Supplied data

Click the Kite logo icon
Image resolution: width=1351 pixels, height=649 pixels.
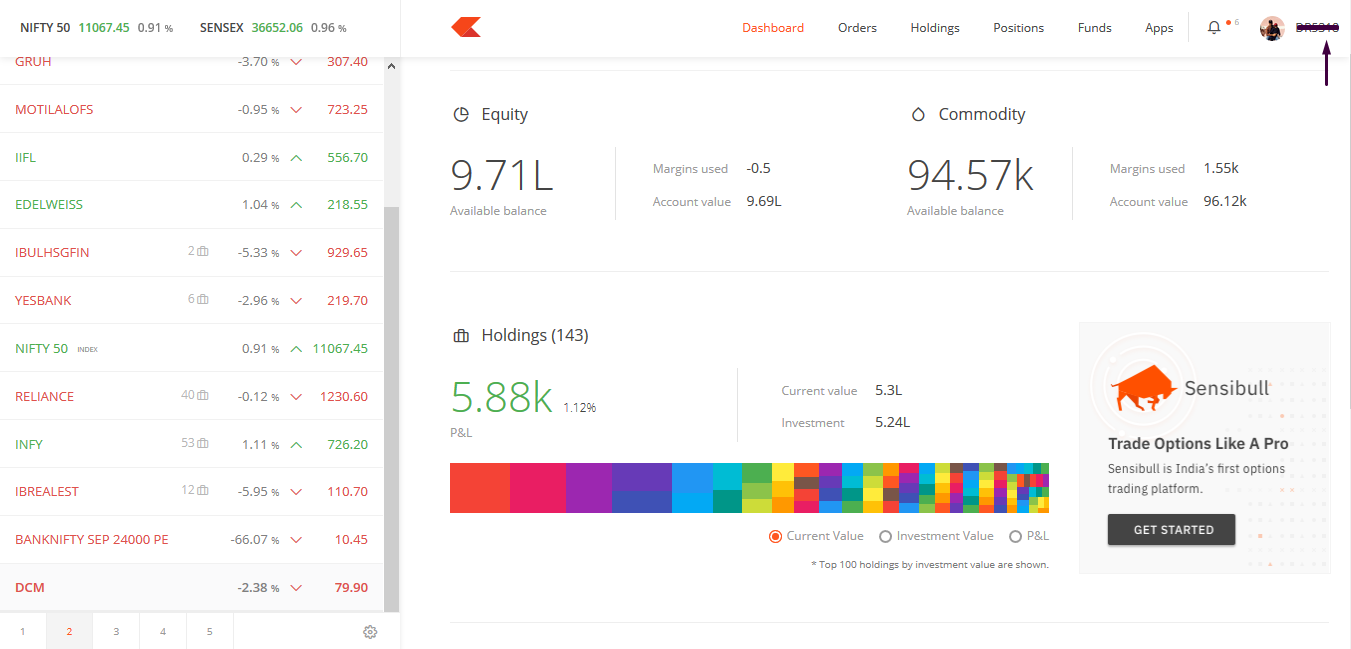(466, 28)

---

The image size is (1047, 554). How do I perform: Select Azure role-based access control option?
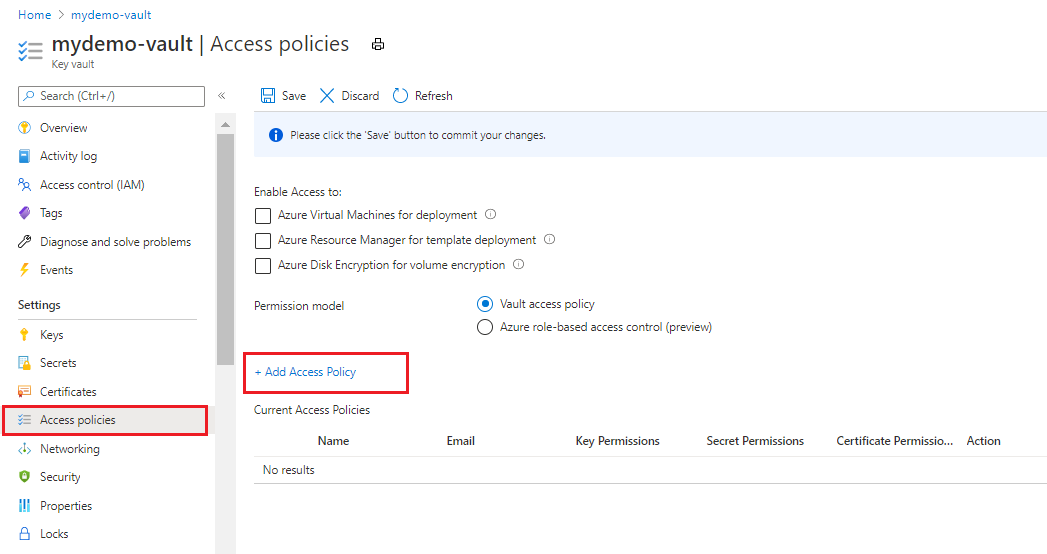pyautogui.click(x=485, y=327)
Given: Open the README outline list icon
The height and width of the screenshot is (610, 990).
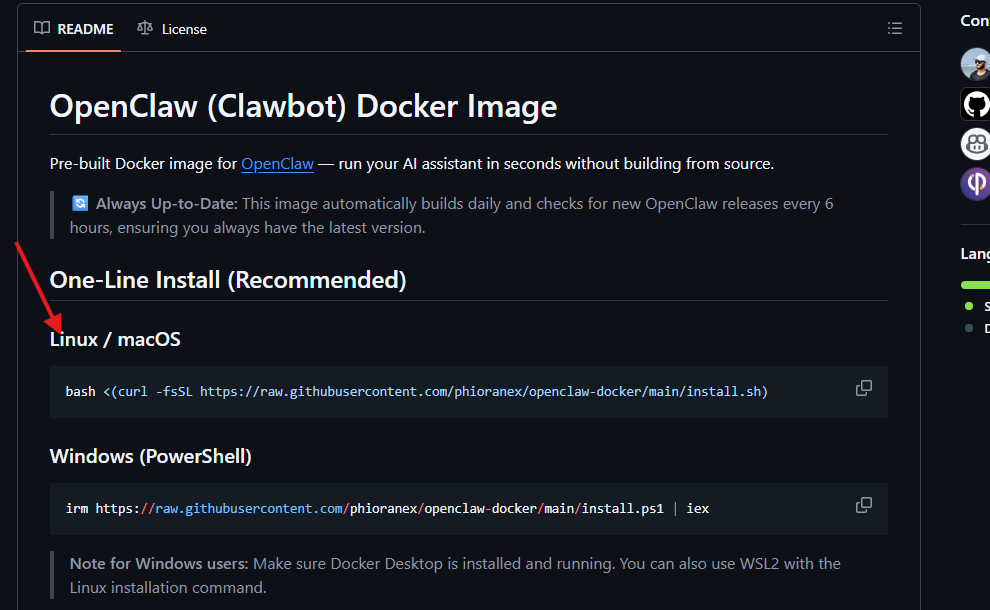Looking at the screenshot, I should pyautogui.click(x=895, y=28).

Task
When copying from the data above, begin at the line containing "The image size" and end at the line containing "Given: Open the README outline list icon"; return those lines exactly and leave all pictures behind.

Solution
The image size is (1047, 554). How do I perform: Select Azure role-based access control option?
pyautogui.click(x=485, y=327)
Given: Open the README outline list icon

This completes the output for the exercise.